Convert the records to a Markdown table with the columns "No." and "Line," giving each line a row number and leaving out blank lines; begin at the line that has "Contáctenos (1300, 125)" and stop after the line that has "[Cesta del comercio electrónico]".
--*--
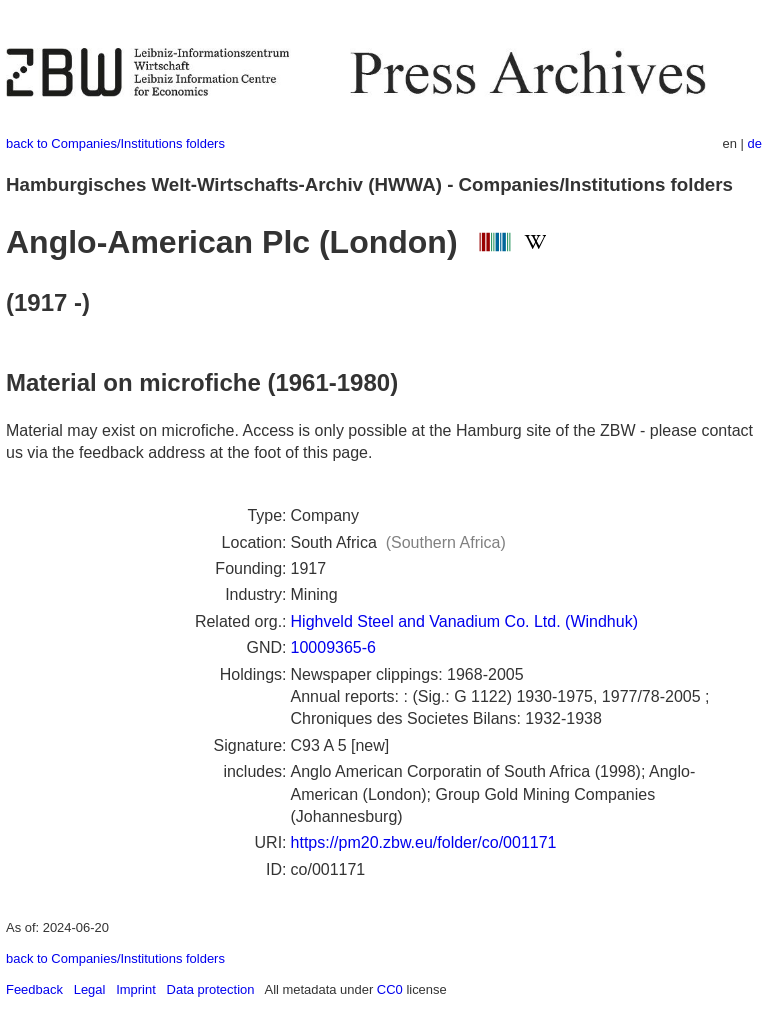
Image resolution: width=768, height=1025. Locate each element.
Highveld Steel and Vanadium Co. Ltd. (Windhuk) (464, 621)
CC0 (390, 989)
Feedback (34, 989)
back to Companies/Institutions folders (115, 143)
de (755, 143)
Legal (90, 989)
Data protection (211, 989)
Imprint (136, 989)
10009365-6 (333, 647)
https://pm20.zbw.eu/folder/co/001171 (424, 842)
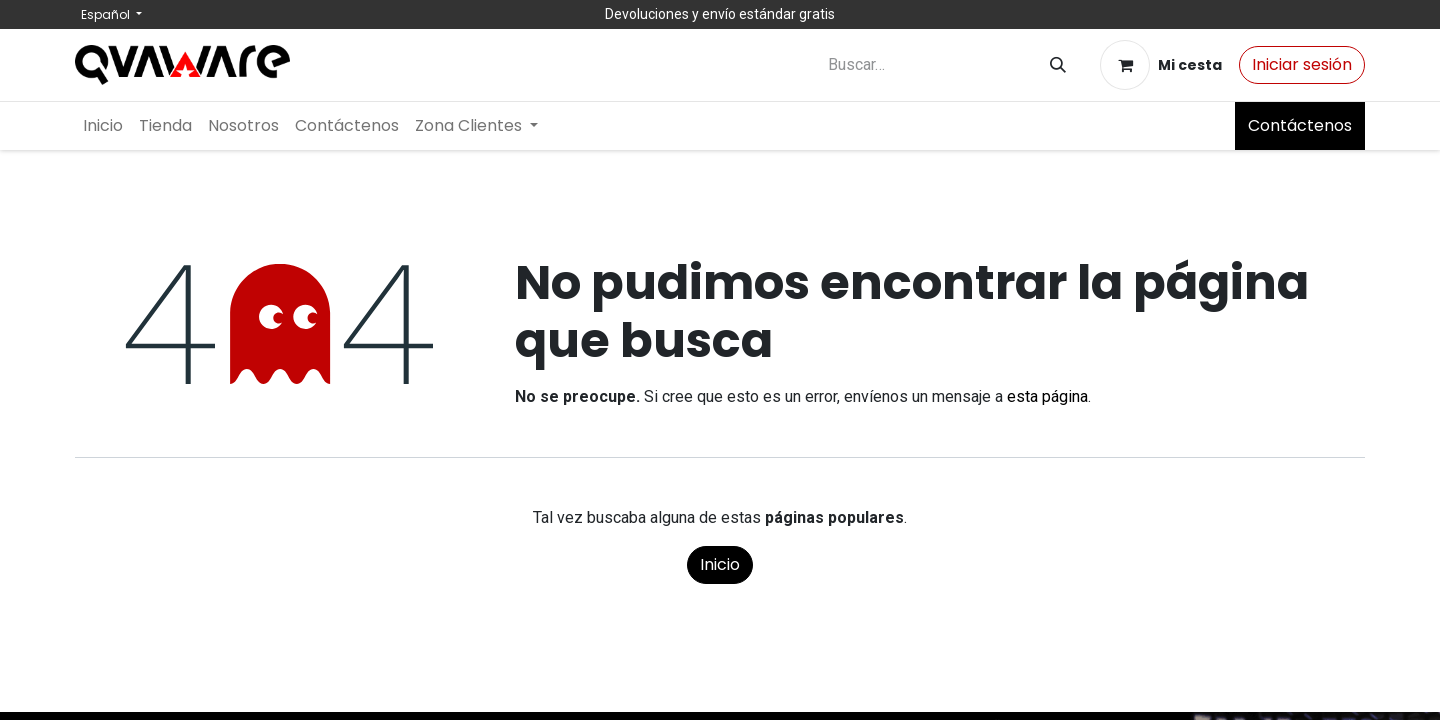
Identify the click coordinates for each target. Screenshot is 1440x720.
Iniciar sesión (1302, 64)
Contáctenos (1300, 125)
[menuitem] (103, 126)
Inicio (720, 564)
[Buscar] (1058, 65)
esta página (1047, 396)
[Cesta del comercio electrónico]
--*--
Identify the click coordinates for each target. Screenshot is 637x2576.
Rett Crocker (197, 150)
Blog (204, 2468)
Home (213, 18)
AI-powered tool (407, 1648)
--*--
Written solution —
| No. | Line |
|---|---|
| 1 | Contáctenos (1300, 125) |
| 2 | [menuitem] (103, 126) |
| 3 | Inicio (720, 564) |
| 4 | [Buscar] (1058, 65) |
| 5 | esta página (1047, 396) |
| 6 | [Cesta del comercio electrónico] |